Terminal Server Profile Default Permissions

B

Barrett Wendt

Hi all -

We have setup a share for terminal service profiles and
when a new logs in it creates a directory for them based
on the AD settings.

example
\\servername\tsprofiles\%username%

The directory gets created properly but the only people
that have permissions are the system account and the user
account. We have the permissions set on the folder to
inherit permissions from the parent but this isn't
happening. Looking for a way to automate adding at least
the local administrators group to any new profile folder
created in this share. What am I missing? This works
correctly for the standard users profile, just not for the
terminal server profile.

Thanks in advance....
 
I

IBTerry [MSFT]

There is a policy that may help called "Add the administrators security
group to roaming user profiles."

This setting adds the Administrator security group to the roaming user
profile share.

Once an administrator has configured a users' roaming profile, the profile
will be created at the user's next login.
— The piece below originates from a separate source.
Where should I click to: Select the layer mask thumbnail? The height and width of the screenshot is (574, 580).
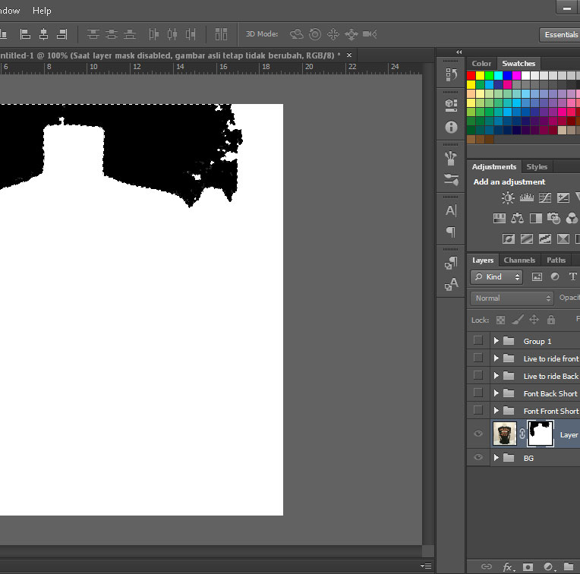coord(540,434)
The profile is created at the
location that is specified by the administrator.

For Windows 2000 and Windows XP operating systems, the default file
permissions for the newly generated profile are full control, or read and
write access for the user, and no file access for the administrators group.

By configuring this setting, you can alter this behavior.
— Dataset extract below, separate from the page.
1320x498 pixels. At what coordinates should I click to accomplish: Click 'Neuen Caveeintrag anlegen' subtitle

If you enable this setting, the administrator group is also given full
control to the user's profile folder.

If you disable or do not configure it, only the user is given full control
of their user profile, and the administrators group has no file system
access to this folder.

Note: If the setting is enabled after the profile is created, the setting
has no effect.

Note: The setting must be configured on the client computer, not the
server, for it to have any effect, because the client computer sets the
file share permissions for the roaming profile at creation time.

Note: In the default case, administrators have no file access to the user's
profile, but they may still take ownership of this folder to grant
themselves file permissions.

Note: The behavior when this setting is enabled is exactly the same
behavior as in Windows NT 4.0.

If you don't want to do this you can manually create your user folders w.
out using %username%. %username% resricts access to the user.

IBTerry [MSFT]
This posting is provided "AS IS" with no warranties, and confers no rights.